The Latino community is prepared to fight Trump’s threats to criminalize immigrants

President-elect Donald Trump. Those words hang like a pall over the immigrant community. The man who began his divisive presidential campaign by calling Mexicans rapists and criminals, will soon become the 45th President of the United States and begin carrying out his threatened anti-immigrant policies.

As two women who have personally experienced family heartache at the hands of the outdated immigration system — who lived in fear and were separated from our families because of it — we have a message to immigrants and advocates who support our cause: Stay strong, stay involved, and fight back.

Diane Guerrero, star of “Orange Is the New Black”
Source: Jeffery Mosier Photography
Diane Guerrero, star of “Orange Is the New Black”

We know our battle will be difficult. Though we joined the immigrant community and our allies to grow the vote in support of policies that treat us with dignity and respect, we suffered a hard loss. Indeed, Trump did not win a majority of the vote, but he won enough states to win the Electoral College votes. In the Latino community, voters turned out at higher numbers over 2012, the year of the last presidential election, and only 18 percent of Latinos supported Trump, according to polling by Latino Decisions. But among Trump supporters, 84 percent favored deportation for undocumented immigrants, according to a New York Times exit poll.

Left with a deeply divided country, we fully understand the risks facing the immigrant community. One of us is an actor, Latino vote and immigrants' rights advocate, and author, whose recent memoir detailed her life as a U.S. citizen child of undocumented parents who were deported when she was 14, and concealed her family's history while struggling to make it on her own. The other is a former undocumented immigrant, and former Goldman Sachs vice president, who became an immigrant rights' advocate and author of a deeply personal memoir that tells her story of hiding her status while climbing up the corporate ladder and the incredibly sacrifices that it took to pursue the American dream.

We persevered in the face of incredible adversity, because, as a first generation American and as an immigrant, we carry in our hearts the dreams of our parents who struggled to create lives for us in the country we love and call home.

"President-elect Donald Trump. Those words hang like a pall over the immigrant community. The man who began his divisive presidential campaign by calling Mexicans rapists and criminals, will soon become the 45th President of the United States and begin carrying out his threatened anti-immigrant policies."

We stand strong with the immigrant and Latino communities. We are ready to fight Trump's threats to criminalize immigrants by ending community policies in so-called sanctuary cities; to conduct mass deportations; and to end the Deferred Action for Childhood Arrivals (DACA) program by President Obama that protects young undocumented people who came to the U.S. as children from deportation and provides them with a two-year work permit. We will appeal to fair-minded politicians to build bridges across communities, not walls that further divide us.

We also urge undocumented immigrants and their citizen children to contact local immigration advocacy groups for advice based on their status. Children who were preparing to apply for DACA should hold off and seek more information, given Trump's threat to end the program.

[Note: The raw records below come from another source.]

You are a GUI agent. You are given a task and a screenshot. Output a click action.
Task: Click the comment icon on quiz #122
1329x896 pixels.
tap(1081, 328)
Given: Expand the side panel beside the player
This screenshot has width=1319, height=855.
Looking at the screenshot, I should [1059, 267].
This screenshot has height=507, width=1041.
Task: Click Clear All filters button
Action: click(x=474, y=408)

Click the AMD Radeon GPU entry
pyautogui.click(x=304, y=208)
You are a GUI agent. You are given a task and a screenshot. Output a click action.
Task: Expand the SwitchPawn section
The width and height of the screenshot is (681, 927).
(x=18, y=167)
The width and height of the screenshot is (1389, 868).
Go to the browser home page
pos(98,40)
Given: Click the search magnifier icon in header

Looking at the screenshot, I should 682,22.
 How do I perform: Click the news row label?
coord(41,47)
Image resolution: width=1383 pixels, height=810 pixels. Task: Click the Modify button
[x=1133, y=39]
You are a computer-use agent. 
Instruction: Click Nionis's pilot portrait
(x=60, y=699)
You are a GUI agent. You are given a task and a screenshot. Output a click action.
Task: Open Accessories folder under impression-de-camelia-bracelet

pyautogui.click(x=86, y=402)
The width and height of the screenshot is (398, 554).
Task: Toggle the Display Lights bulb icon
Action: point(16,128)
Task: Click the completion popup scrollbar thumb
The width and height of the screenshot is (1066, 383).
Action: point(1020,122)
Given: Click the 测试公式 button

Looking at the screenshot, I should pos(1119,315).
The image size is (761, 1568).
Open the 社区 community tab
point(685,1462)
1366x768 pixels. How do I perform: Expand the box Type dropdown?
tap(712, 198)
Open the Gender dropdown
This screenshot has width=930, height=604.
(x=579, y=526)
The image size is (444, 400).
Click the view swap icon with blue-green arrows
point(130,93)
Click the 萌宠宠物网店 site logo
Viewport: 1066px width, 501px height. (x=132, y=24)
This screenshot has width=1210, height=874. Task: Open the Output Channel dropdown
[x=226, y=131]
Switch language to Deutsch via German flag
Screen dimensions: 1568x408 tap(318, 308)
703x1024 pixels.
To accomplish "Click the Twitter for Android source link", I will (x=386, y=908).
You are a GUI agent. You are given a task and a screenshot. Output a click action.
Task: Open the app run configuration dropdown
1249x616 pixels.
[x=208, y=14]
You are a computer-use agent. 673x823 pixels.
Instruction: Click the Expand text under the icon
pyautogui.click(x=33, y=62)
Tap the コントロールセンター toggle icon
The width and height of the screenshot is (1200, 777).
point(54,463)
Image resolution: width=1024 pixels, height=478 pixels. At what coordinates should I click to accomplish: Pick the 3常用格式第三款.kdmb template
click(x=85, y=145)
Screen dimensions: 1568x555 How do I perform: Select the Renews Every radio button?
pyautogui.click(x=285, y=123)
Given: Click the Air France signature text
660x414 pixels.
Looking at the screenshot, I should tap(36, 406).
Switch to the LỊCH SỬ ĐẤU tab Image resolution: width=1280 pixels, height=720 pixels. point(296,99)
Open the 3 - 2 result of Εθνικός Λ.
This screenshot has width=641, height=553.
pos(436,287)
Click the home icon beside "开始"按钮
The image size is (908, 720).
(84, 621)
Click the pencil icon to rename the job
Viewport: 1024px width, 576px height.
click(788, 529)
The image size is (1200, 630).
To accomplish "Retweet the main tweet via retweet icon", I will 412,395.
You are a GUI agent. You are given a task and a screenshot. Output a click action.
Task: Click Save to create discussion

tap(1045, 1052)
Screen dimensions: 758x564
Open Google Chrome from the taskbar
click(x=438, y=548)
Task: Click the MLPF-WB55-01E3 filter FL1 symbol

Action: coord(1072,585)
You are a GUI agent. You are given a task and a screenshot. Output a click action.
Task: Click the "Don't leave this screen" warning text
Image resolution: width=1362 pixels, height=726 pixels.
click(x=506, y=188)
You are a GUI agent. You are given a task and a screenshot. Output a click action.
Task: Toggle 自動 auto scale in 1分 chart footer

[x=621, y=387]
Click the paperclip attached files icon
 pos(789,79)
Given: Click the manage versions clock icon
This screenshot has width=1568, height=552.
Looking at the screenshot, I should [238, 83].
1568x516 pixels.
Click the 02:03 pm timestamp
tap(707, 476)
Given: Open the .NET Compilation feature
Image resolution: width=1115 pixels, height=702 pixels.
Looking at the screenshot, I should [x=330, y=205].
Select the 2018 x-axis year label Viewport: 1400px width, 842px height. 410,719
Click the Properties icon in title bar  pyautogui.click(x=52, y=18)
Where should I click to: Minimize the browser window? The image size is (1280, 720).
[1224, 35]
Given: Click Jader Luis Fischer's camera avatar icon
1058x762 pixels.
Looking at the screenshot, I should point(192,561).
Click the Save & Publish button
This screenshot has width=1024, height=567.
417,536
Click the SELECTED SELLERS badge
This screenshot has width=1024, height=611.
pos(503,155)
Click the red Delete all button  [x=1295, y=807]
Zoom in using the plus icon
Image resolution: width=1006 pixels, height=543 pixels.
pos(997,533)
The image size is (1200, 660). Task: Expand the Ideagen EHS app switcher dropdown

We just won't play defense. It is important for our communities to continue pushing our fight for justice and equality.

Julissa Arce
Source: Vincent Remini
Julissa Arce

There is no doubt that immigration reform is good for all Americans. Over 1.3 million jobs would be created with immigration reform, according to the Social Security Administration. Trump's supporters believe immigrants should "do it the right way," and "get in the back of the line" without realizing that the line for undocumented immigrants doesn't exist. Under the current system million of people are left with no path to legalization. Let's join forces to create a path to citizenship for those who have waited for decades as undocumented immigrants. Join us to bring back our parents and veterans who have been deported. Join us to create a more fair and inclusive system.

Yes, we feel beset by the election results. But let's turn our worry and anger into action and remind Congress and the next president that we are part of the American story and they have to represent us too. We are here and we are not going anywhere. We are not moving to Canada, we are not going back to "where we came from," as some of the ill-informed like to say.

We will fight for our futures and those of the communities we serve. We are resilient, strong, and intelligent, and we will not let the results of this election distract us from the task at hand. We have come too far to give up now.

Commentary by Diane Guerrero and Julissa Arce.

Guerrero, a New Jersey native, is best known for her roles on the award winning, Emmy- and Golden Globe-nominated Netflix series "Orange Is the New Black," (for which she received two Screen Actors Guild awards), and on CW's break-out hit, "Jane the Virgin." She recently published her memoir, "In the Country We Love." Guerrero is also a White House Ambassador for Citizenship and Naturalization and volunteers with Latino civic engagement and immigrants' rights groups. Follow her on Twitter @dianneguerrero_.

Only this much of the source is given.